• Your task
Scan the records for "named". Report each line that includes it.

::::::::::

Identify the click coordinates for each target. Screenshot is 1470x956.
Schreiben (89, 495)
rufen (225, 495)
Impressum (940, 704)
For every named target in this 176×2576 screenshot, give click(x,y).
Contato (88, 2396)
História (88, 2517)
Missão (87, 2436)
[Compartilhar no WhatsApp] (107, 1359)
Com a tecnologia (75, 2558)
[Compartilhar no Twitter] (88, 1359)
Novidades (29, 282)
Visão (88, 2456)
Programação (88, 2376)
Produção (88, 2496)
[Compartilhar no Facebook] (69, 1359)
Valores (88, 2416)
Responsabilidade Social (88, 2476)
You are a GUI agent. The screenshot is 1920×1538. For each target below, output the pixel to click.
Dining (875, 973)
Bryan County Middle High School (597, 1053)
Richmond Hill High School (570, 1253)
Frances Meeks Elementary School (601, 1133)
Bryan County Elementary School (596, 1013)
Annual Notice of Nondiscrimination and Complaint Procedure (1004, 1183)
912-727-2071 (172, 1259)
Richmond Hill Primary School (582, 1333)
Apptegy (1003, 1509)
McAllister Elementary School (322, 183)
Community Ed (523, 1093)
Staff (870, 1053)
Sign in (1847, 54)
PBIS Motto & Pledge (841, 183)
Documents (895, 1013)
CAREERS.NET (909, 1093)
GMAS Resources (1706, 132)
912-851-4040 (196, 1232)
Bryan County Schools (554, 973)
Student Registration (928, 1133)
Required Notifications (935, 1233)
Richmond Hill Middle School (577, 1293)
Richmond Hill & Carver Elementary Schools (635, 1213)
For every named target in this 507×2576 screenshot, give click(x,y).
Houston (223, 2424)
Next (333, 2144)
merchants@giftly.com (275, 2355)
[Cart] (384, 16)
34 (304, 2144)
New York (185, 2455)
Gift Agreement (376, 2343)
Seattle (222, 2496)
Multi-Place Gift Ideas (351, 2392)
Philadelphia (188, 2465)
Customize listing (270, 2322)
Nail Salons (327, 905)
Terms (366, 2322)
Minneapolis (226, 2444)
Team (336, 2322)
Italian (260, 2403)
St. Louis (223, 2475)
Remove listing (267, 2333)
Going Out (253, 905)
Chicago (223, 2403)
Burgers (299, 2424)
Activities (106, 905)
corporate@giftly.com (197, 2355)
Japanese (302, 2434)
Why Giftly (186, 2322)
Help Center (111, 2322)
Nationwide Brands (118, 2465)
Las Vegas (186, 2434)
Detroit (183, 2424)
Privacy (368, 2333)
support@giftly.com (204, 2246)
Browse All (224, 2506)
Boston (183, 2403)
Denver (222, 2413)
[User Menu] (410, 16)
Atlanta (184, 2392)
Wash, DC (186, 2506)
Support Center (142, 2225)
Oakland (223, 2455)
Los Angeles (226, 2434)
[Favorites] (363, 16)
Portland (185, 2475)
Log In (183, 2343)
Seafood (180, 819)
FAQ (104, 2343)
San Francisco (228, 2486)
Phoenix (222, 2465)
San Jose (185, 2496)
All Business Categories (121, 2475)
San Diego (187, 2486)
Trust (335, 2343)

::::::::::

• Result of this exercise
For every named target in this 176×2576 screenshot, give click(x,y).
For every named target in this 507×2576 screenshot, give click(x,y).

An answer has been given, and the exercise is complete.